Ein Retter vor dem nassen Tod


"Es regnet, was es regnen mag, er regnet seinen Lauf, und wenn es genug geregnet hat, dann hört es wieder auf."

 

Dieser schöne Trostspruch aus alter Zeit konnte im November des Jahres 1890 nicht über die Tatsache hinwegtrösten, dass bereits seit Wochen sintflutartige Niederschläge gefallen waren. Zusehens braute sich etwas zusammen, was am 25. November seinen Höhepunkt fand und später als die "Katharinenflut" in die Geschichte einging. An der alten Niederesloher Kapelle war auf einem Merkschild der unübertroffene Wasserstand dieses erschreckenden Hochwassers festgehalten.

Die Flut, eigentlich vorhersehbar, kam dennoch so unerwartet mächtig, dass einige Hausbewohner völlig überrascht zusehen mußten, wie das Vieh in ihren Ställen erbärmlich zugrundeging. Weiter talabwärts, insbesondere im Ruhrtal, herrschte höchste Not. Die von den Wassermassen arg bedrohten Stadtteile Arnsbergs wurden mit Pferd und Wagen durch Feuerwehr, Polizei und unerschrockenen Bürgern eiligst evakuiert. Not macht erfinderisch: Ein eiligst gezimmertes Floß kam bei einer selbstlosen Rettungsaktion zum Einsatz. Drei Arbeiterfamilien konnten somit von einem überfluteten Werksgelände geborgen werden.

Ob die Katharinenflut Menschenleben gekostet hat, ist dem Chronist nicht bekannt. Jedoch kann von mancher selbstlosen Rettungsaktion berichtet werden. So aus Sallinghausen.

Hochwasser in Sallinghausen um 1940: Im Vordergrund Nurks (Feldmanns) Schlacht
Hochwasser in Sallinghausen um 1940: Im Vordergrund Nurks (Feldmanns) Schlacht

Franz Schulte gnt. Eiken stand in seiner Wohnstube am Fenster und betrachtete fasziniert dieses Naturschauspiel. Der Salweybach war zu einem reißenden Fluß angeschwollen. In seinem braungefärbten brodelnden Wasser führte er allerlei Dinge mit, die er dem einst festen Land entrissen hatte: Bretter und Bohlen, Zaunpfähle, Kisten und vieles mehr. Plötzlich sah Schulte über Nurks Schlacht einen langen Stubben herunterschnellen. Er traute seinen Augen kaum. Umklammerte sich daran nicht ein menschlicher Arm?

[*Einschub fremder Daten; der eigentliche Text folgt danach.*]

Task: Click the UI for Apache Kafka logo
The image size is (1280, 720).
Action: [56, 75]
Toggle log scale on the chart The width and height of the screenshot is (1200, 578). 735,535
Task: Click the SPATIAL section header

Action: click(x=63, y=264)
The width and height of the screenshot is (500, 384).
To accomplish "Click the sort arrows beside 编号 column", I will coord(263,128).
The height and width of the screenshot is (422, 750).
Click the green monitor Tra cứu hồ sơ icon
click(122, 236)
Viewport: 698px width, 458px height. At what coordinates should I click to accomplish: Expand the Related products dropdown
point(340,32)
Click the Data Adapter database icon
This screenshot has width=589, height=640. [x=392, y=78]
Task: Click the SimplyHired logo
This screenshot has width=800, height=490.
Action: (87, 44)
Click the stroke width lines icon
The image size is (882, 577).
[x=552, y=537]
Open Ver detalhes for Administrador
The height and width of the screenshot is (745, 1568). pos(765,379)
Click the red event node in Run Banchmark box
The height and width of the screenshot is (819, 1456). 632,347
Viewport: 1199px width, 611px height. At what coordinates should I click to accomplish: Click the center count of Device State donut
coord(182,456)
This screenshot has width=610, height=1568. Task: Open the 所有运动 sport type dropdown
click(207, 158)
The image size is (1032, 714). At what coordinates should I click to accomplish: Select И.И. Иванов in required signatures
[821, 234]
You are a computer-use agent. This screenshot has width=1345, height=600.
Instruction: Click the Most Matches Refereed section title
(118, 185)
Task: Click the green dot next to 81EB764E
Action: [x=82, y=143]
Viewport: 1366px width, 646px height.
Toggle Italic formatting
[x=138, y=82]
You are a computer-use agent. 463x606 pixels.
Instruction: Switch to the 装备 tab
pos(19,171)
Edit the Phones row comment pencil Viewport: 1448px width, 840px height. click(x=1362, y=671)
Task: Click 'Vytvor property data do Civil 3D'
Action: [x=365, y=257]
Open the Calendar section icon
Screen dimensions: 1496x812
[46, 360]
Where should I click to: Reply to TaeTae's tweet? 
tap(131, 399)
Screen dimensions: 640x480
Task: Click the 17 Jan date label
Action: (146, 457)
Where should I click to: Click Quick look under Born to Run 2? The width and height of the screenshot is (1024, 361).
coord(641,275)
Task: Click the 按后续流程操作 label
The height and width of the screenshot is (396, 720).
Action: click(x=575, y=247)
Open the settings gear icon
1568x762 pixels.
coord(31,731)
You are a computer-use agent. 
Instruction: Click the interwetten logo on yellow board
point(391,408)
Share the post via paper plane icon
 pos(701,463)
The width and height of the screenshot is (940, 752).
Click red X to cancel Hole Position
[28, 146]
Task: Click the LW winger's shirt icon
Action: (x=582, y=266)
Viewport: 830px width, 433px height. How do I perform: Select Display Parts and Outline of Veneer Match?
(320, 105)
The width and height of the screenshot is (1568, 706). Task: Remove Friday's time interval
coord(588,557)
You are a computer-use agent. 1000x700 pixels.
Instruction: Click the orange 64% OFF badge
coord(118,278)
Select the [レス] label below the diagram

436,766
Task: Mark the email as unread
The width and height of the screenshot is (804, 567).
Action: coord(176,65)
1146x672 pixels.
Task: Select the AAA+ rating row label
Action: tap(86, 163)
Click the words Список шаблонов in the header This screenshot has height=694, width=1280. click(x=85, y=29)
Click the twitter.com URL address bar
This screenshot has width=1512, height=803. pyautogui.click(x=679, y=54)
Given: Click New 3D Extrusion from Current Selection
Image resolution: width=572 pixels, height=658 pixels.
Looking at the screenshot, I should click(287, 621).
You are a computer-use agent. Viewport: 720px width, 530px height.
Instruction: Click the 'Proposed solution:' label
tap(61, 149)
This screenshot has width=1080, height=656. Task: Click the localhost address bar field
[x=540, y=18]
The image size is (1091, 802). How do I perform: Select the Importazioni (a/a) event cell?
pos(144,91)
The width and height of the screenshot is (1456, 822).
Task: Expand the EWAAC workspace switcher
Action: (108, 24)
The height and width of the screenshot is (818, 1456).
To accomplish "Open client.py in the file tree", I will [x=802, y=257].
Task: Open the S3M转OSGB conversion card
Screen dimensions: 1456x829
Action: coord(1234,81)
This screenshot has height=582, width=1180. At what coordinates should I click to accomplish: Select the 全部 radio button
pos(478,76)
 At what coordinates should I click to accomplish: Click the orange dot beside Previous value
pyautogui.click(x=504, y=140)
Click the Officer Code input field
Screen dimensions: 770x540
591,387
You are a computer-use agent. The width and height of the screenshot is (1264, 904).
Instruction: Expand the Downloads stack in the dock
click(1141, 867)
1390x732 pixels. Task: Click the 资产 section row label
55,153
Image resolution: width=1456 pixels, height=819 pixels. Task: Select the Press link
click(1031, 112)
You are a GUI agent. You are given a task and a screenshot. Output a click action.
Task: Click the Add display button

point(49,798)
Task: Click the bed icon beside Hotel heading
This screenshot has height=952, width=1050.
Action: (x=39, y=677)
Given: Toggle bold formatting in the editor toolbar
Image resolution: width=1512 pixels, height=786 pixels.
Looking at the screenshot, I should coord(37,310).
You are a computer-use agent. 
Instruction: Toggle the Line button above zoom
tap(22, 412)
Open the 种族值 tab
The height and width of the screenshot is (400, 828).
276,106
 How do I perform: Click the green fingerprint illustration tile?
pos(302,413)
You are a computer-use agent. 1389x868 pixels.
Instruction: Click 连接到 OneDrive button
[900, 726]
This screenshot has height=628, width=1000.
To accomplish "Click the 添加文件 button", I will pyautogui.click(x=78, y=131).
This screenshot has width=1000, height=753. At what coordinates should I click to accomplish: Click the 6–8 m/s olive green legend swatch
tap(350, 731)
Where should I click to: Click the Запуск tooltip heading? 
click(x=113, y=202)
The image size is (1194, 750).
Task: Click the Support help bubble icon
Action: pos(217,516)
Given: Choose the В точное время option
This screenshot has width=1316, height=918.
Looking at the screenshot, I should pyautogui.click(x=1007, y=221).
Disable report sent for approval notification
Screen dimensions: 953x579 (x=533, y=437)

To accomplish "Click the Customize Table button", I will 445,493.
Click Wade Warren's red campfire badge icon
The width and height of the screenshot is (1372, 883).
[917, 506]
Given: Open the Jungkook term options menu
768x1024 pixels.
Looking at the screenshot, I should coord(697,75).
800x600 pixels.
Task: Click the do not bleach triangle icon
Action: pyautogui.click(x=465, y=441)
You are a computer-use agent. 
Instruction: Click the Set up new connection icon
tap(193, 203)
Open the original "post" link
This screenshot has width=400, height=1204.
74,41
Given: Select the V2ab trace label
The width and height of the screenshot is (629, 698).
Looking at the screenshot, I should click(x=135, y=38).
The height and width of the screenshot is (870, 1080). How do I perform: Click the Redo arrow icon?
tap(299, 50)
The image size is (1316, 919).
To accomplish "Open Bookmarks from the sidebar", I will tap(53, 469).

Geistesgegenwärtig lief er aus dem Hause, riss den Feuerhaken vom Giebel und eilte, die Gefahr vergessend, an den Bach. Den Wettlauf mit den Wassermassen hatte er gewonnen. Doch wie sollte er den Stubben greifen? Weiter talabwärts drängte jedoch die Strömung den leblosen Körper ans Ufer, sodass Schulte ihn mit einem herzhaften Ruck an Land ziehen konnte. Es war noch nicht zu spät!

Nach einigen Wiederbelebungsversuchen war dem Retter doch der Erfolg beschieden. Dann erkannte er auch das völlig durchnäßte und frierende Geschöpf. Es war die beim Mühlenbesitzer Sternberg beschäftigte Dienstmagd, „ein Fräulein Klauke aus Wenholthausen, die später den Josef Eickhoff aus Niedereslohe ehelichte“ (Original-Text Heinrich Heymer) . Beim waghalsigen Versuch, am Bach eine Hose zu reinigen, hatte sie auf dem glitschigen Untergrund den Halt verloren und wurde mitgerissen.

Sie hatte Glück. Ein aufmerksamer und mutiger Retter konnte sie dem nassen Tod entreißen. Doch Jahrzehnte später, um 1955 und vermutlich an gleicher Stelle, wurde der tosende Bach einem kleinen Mädchen zum Verhängnis. Der drei Jahre alten Beate Sapp aus Sallinghausen konnte nicht mehr geholfen werden. Ihr lebloser Körper wurde an der sog. „Bußschlacht“, zwei bis drei Kilometer weiter, an der Wenne von herbeigeeilten Nachbarn geborgen. Gott sei es gedankt, dass in späterer Zeit kein weiteres Hochwasseropfer im Ort zu beklagen ist.